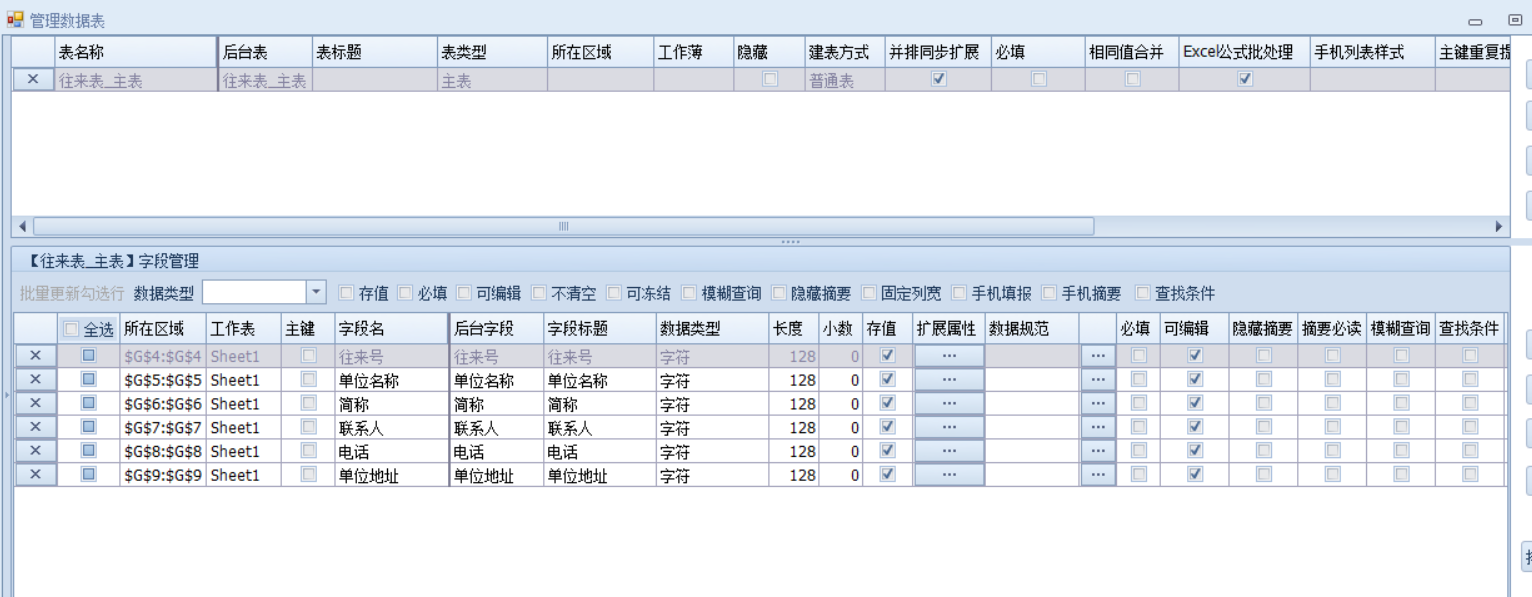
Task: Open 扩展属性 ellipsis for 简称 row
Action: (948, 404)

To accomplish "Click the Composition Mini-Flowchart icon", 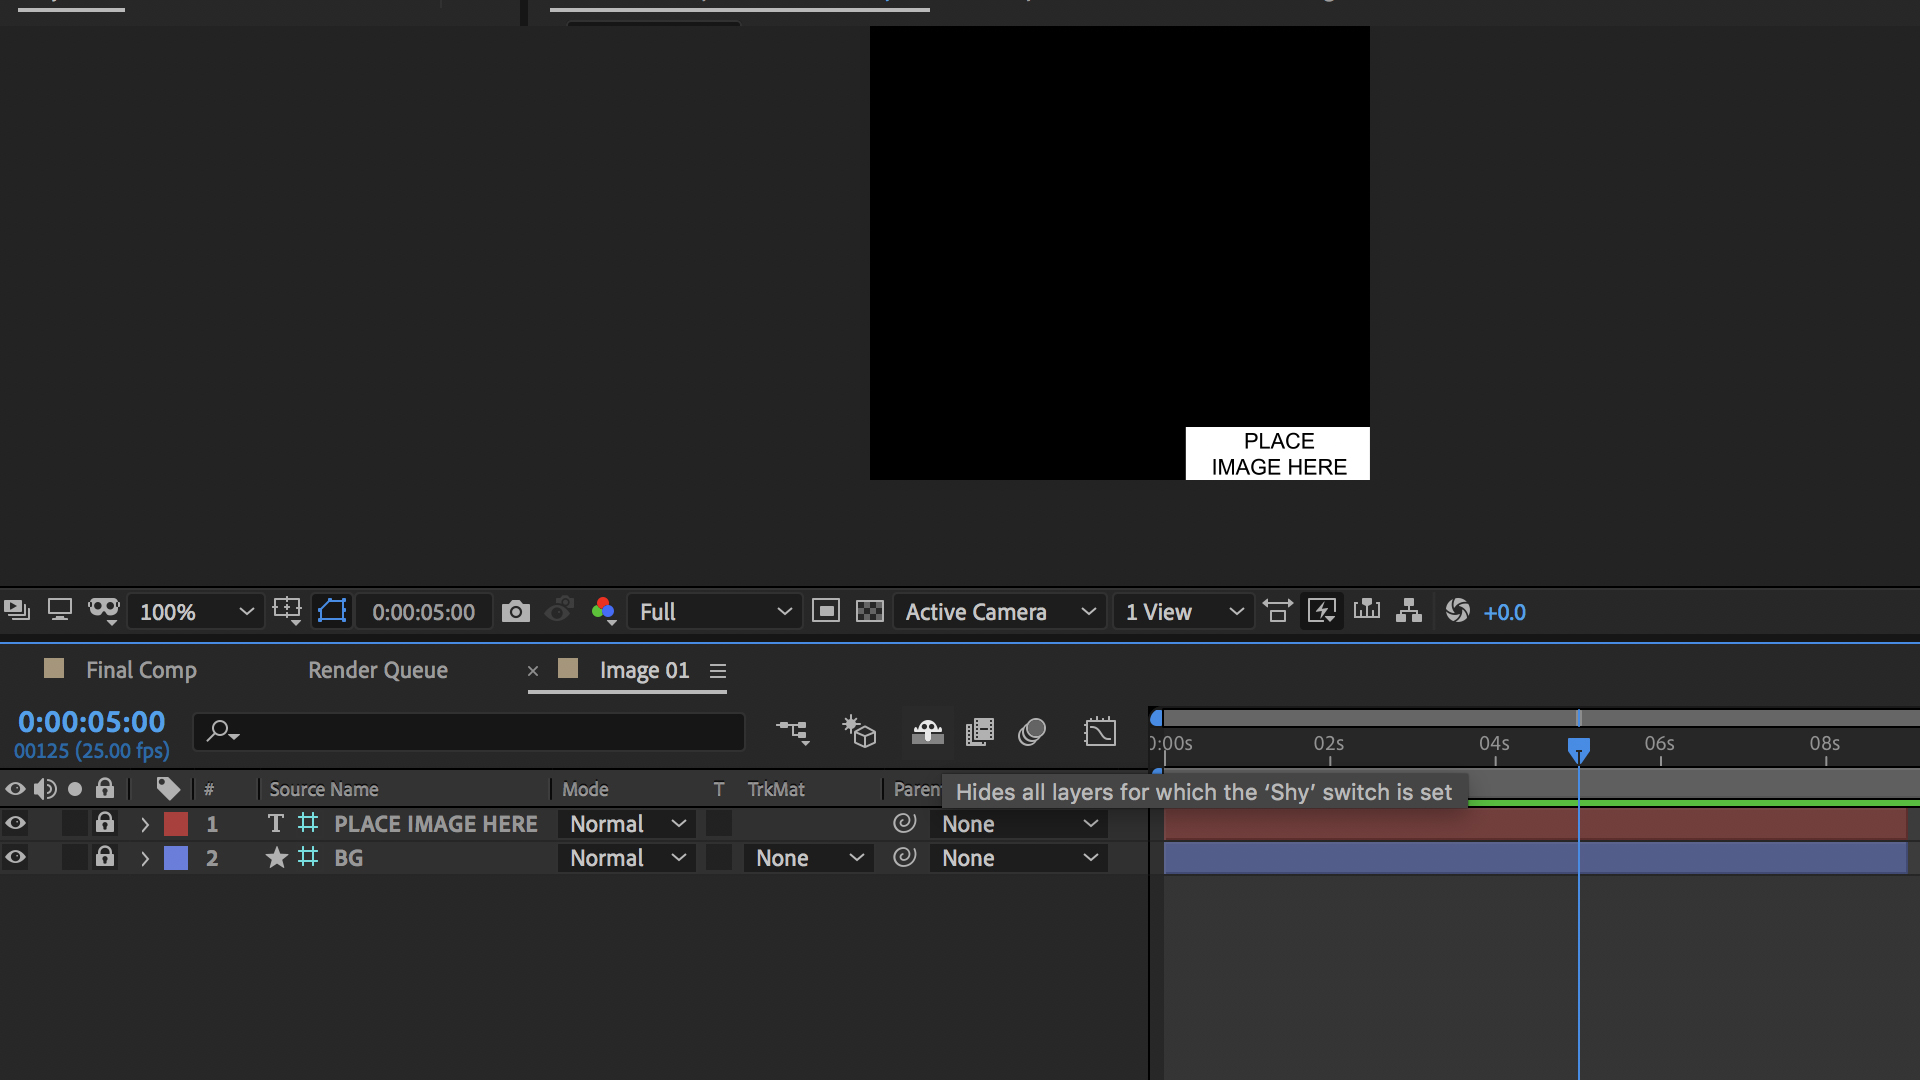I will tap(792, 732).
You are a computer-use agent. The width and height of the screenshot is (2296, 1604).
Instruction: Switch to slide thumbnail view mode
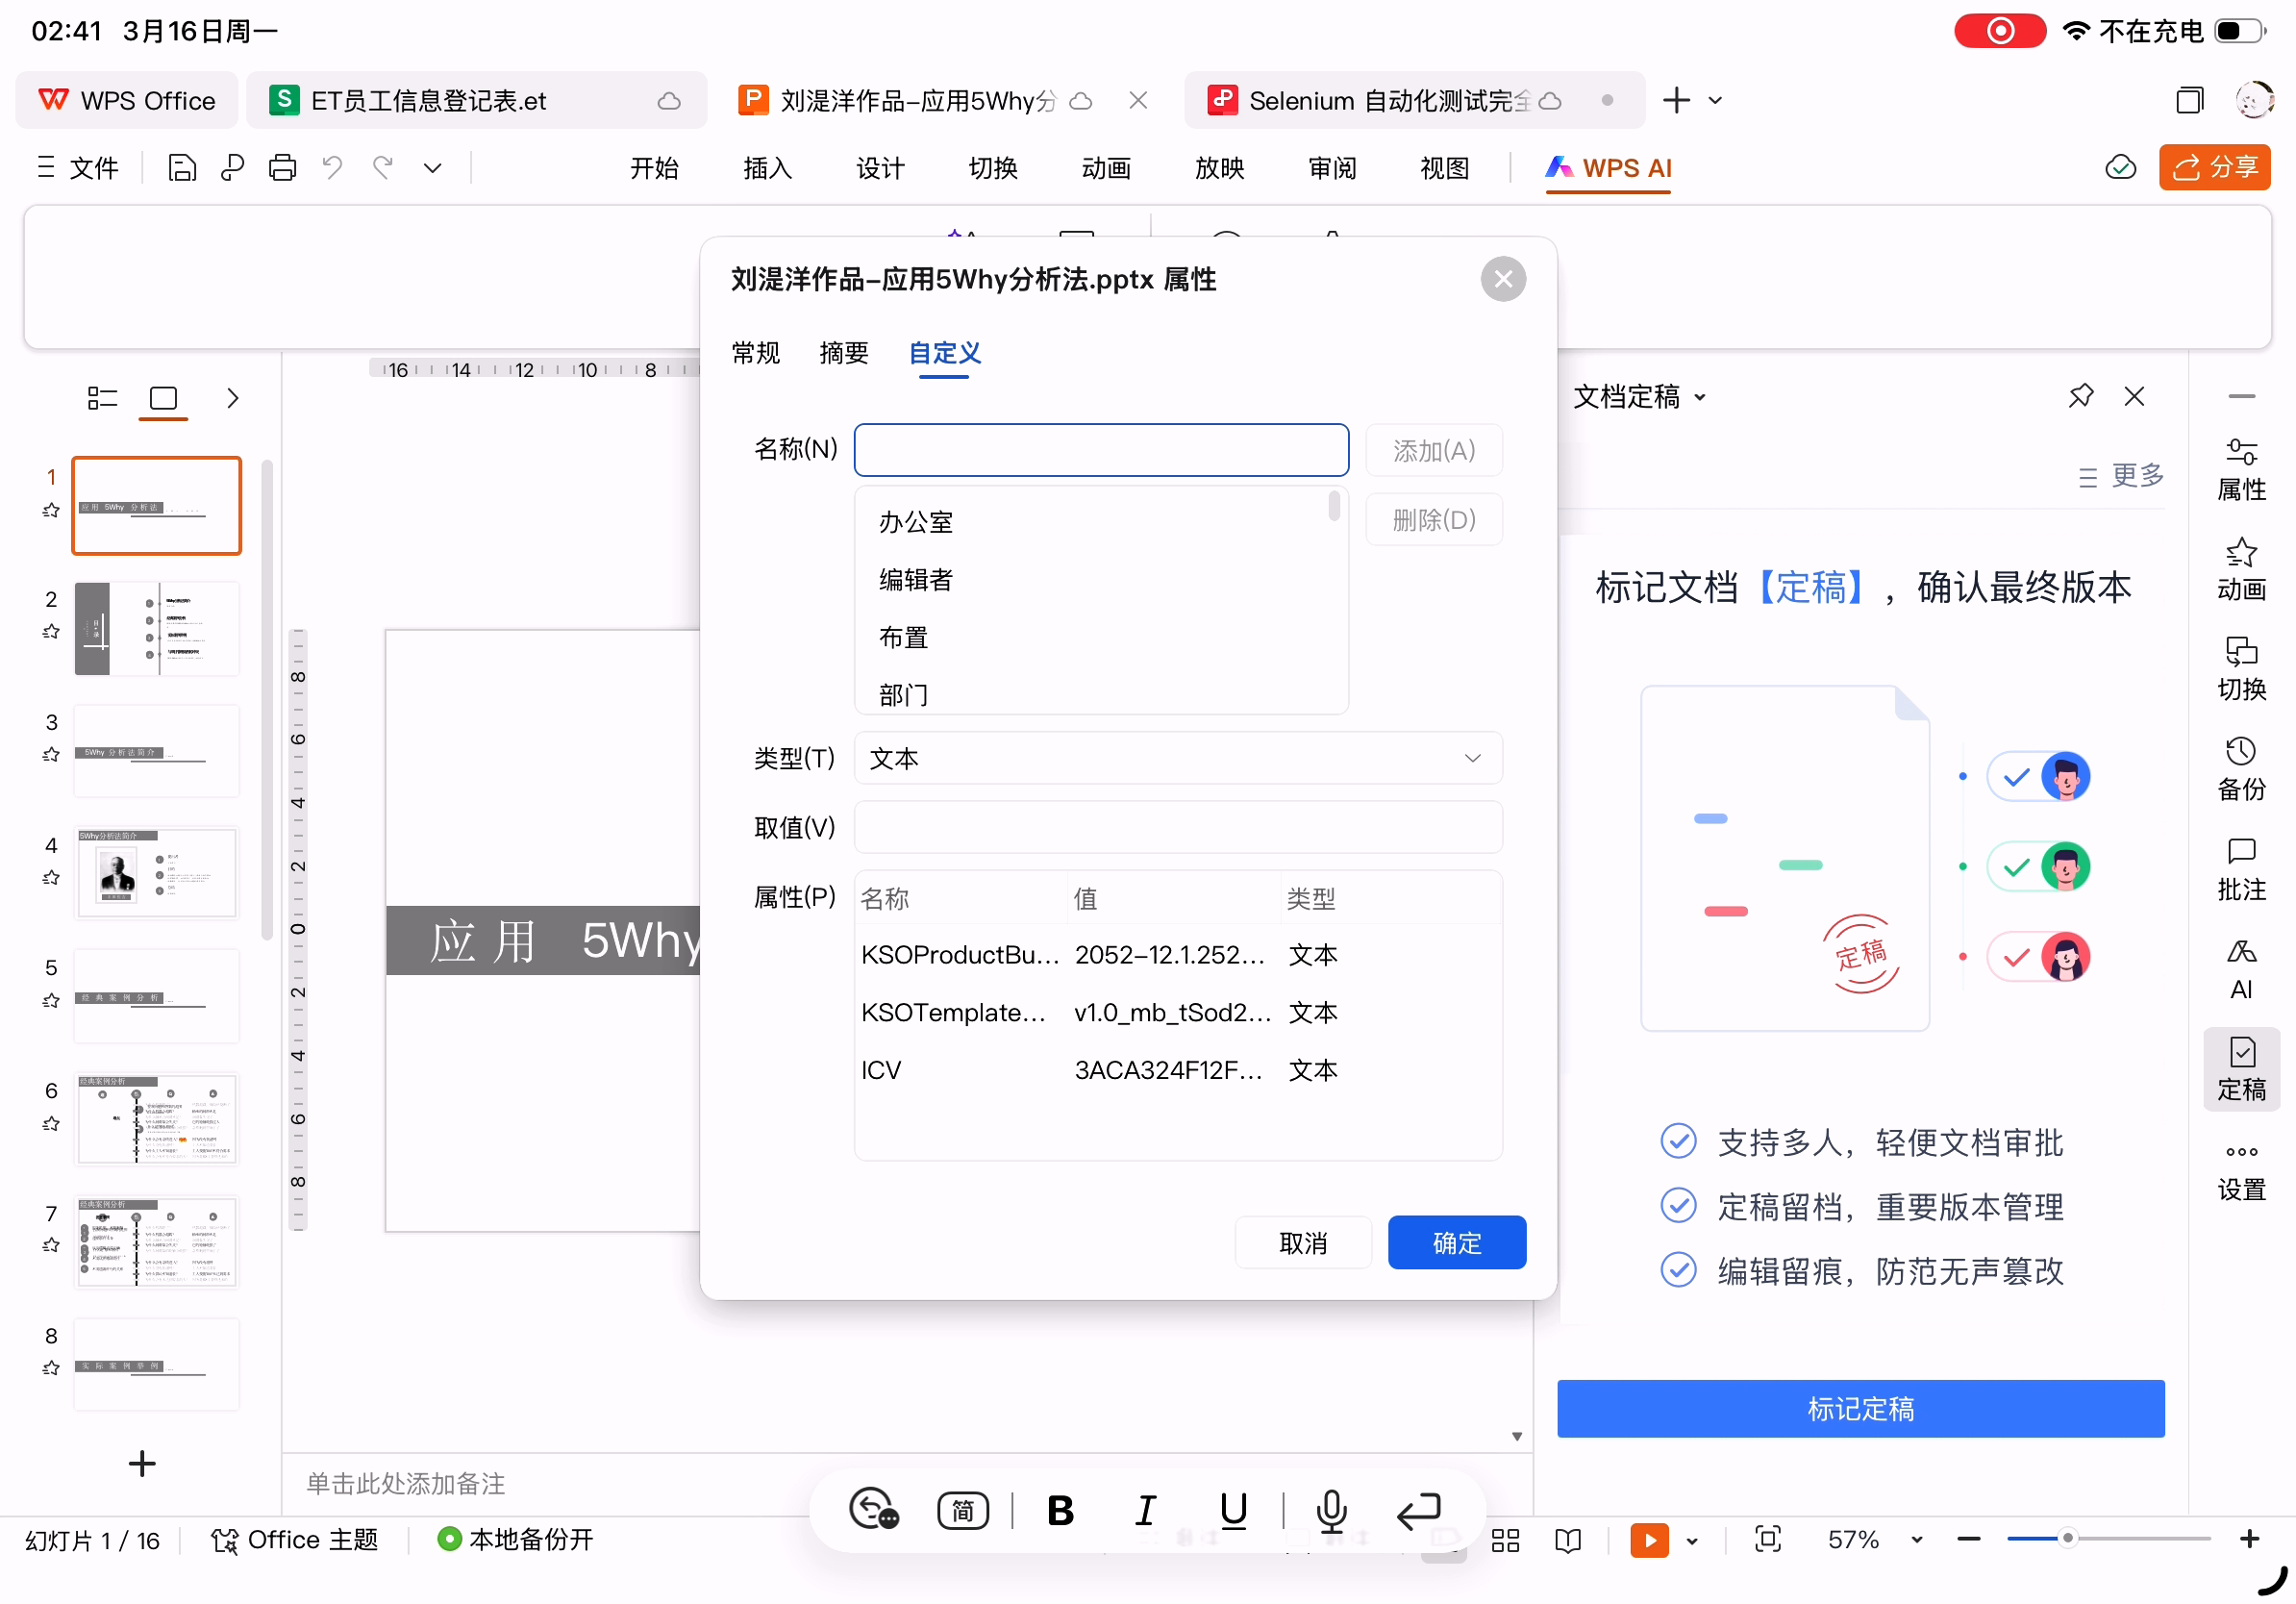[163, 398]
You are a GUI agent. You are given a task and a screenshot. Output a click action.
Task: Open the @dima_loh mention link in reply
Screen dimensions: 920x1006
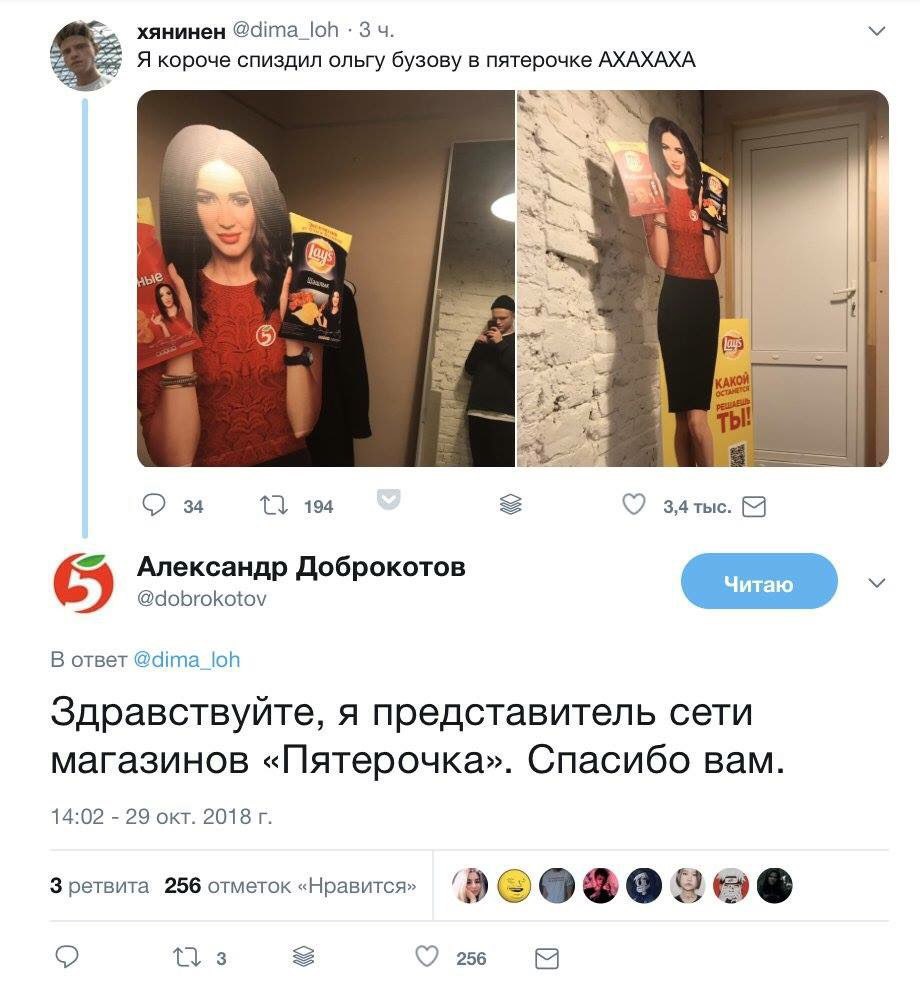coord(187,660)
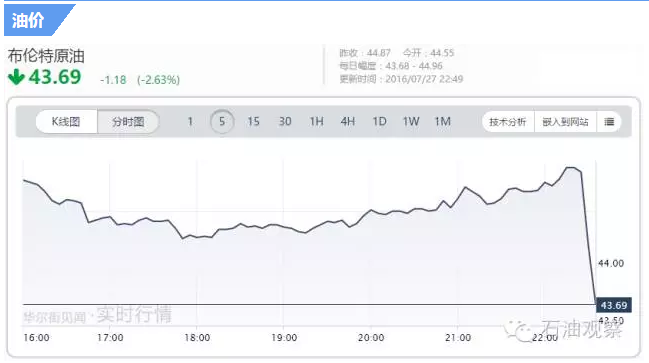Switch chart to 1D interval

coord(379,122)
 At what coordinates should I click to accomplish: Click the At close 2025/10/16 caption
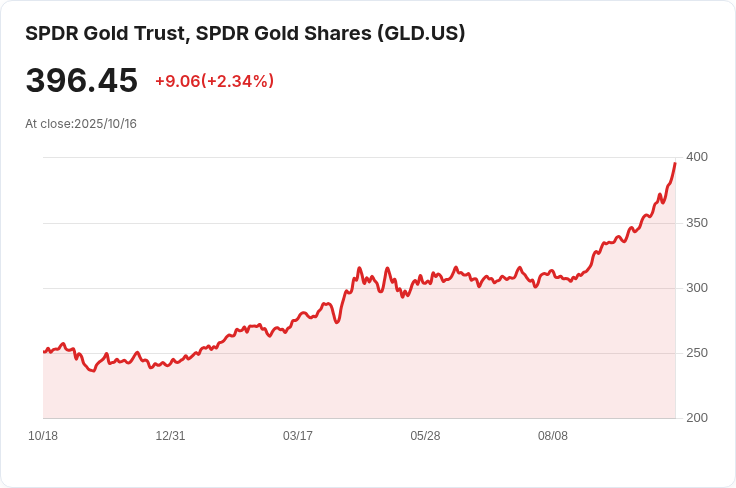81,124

• [Work to be completed]:
Reproduce verbatim the lines from the one containing "You are a computer-use" through the last line, inclusive, omitting the pictures.

• [Finished exercise]:
You are a computer-use agent. The width and height of the screenshot is (2296, 1604).
Instruction: Switch to slide thumbnail view mode
[163, 398]
You are a GUI agent. You are given a task and a screenshot. Output a click action.
Task: Open the @dima_loh mention link in reply
Screen dimensions: 920x1006
coord(187,660)
Switch chart to 1D interval

coord(379,122)
 At what coordinates should I click to accomplish: Click the At close 2025/10/16 caption
81,124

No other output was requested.